In fact, this failure mode is increasingly common in healthcare strategy work today, particularly in areas like AI, automation, and services markets, because in these spaces, the “market” is rarely a clean product category. Adoption is shaped less by product features and more by the impacted workflows, competing budgets, and the organizational risk tolerance—creating opportunities for massively over- or under-estimated uptake trajectories. As a result, the savvy healthcare executive should no longer just ask, “How big is the TAM, SAM, or SOM?” They should be taking whatever answer they get back and ask, “What would have to be true for these numbers to be real—and how exposed are we to tenuous assumptions underneath them?”
Those are the right questions. And they’re exactly why many healthcare market sizing efforts need a reset. Let's take a look at most common errors we tend to see in market-sizing models—and talk through the actions I think are needed to get better results.
Quick context check-in: The TAM/SAM/SOM funnel
To level-set, some key market-sizing terms upfront. It's key to understand that market sizing models are built like a pyramid, and the three main layers are TAM, SAM and SOM.
• Total Addressable Market (TAM) is the base layer: The full economic picture (or universe) of potential demand for a given product or service.
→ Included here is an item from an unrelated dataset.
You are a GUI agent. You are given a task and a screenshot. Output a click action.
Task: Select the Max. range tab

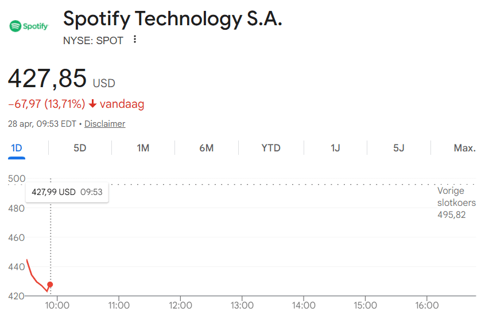464,148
• Serviceable Addressable Market (SAM) is the middle layer: It narrows that universe to the portion an organization could realistically serve, given its market positioning and focus.
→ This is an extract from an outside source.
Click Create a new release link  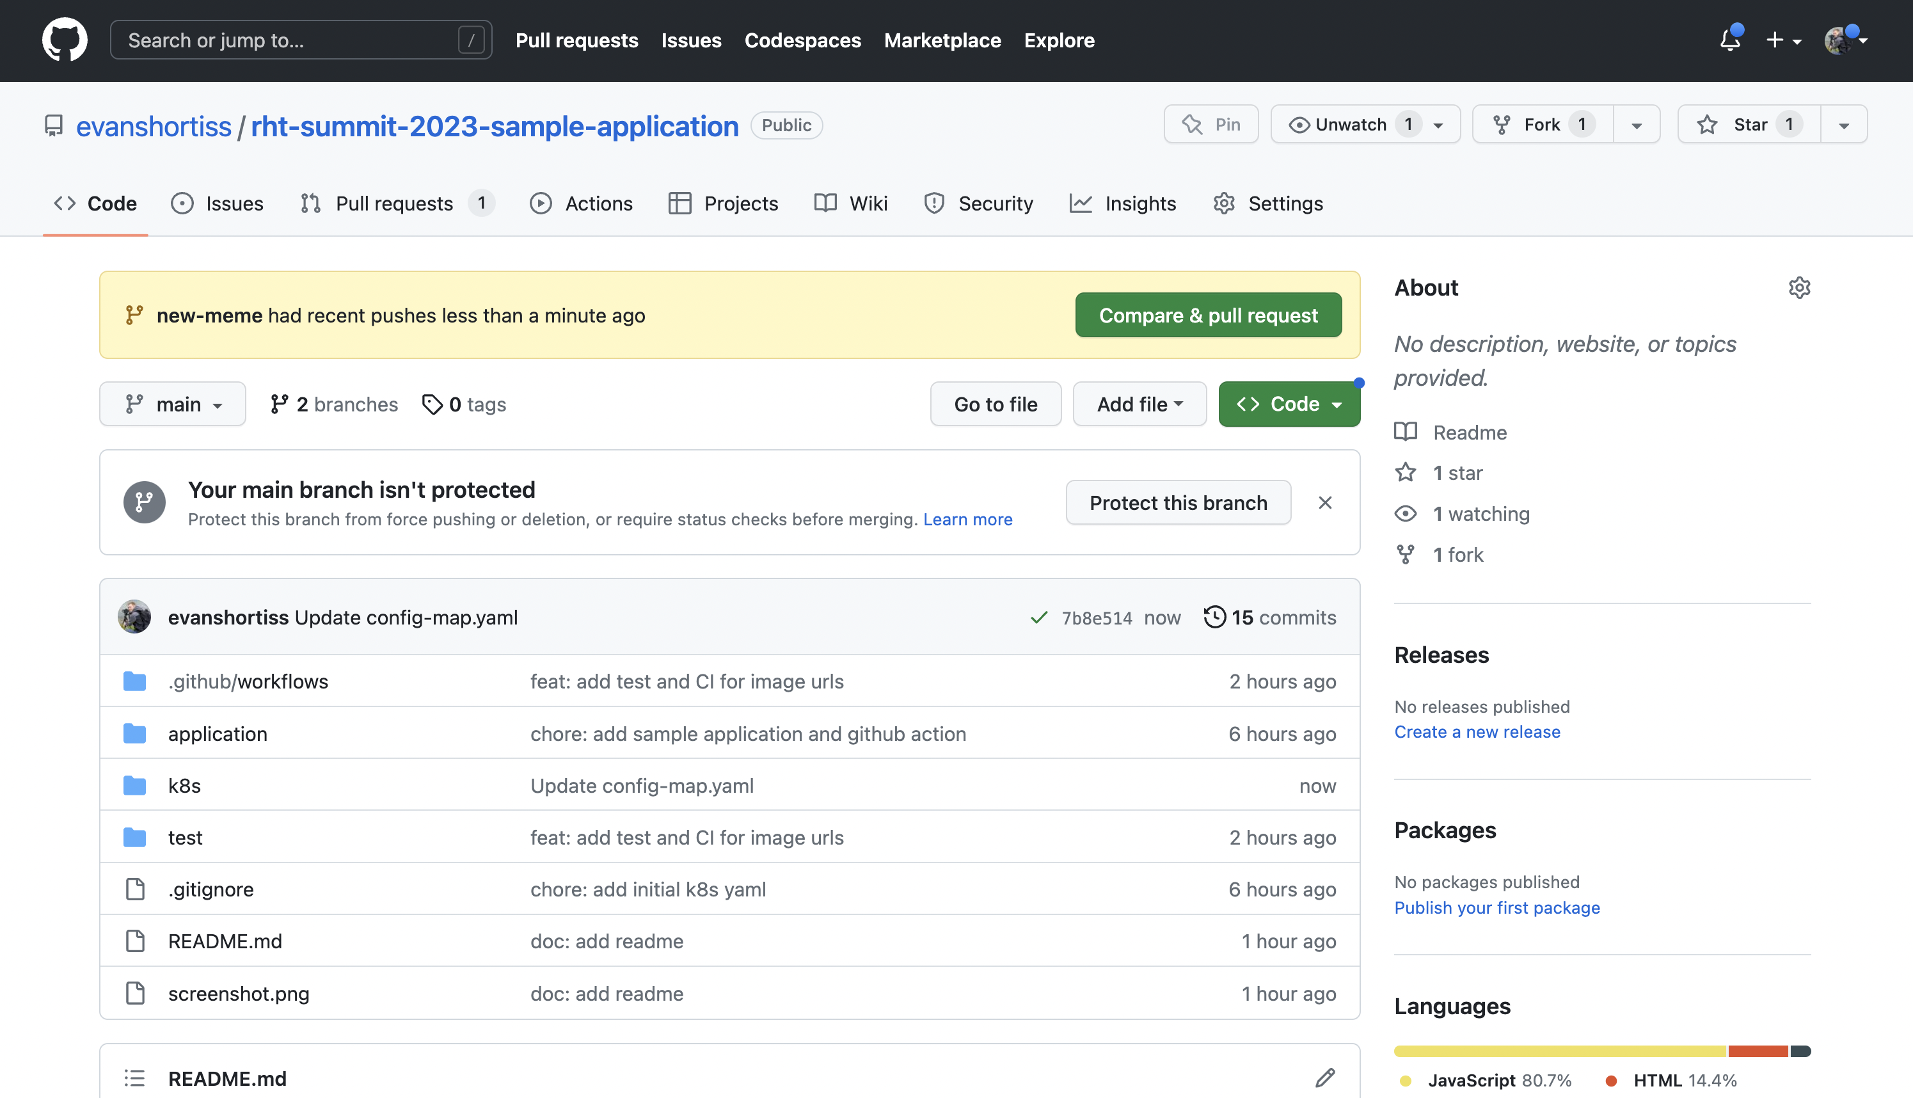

• Serviceable Obtainable Market (SOM) narrows it further to the point on the top: The share that could plausibly be captured, given competition, buyer behavior, and existing constraints.
When done well, this progression should bring clarity to critical decision-points, not obscure them. But when leadership cannot trace a TAM, SAM, or SOM estimate back through its underlying assumptions, inputs, and scenario choices. That's when it's time to sound the 'potential house of cards' alert.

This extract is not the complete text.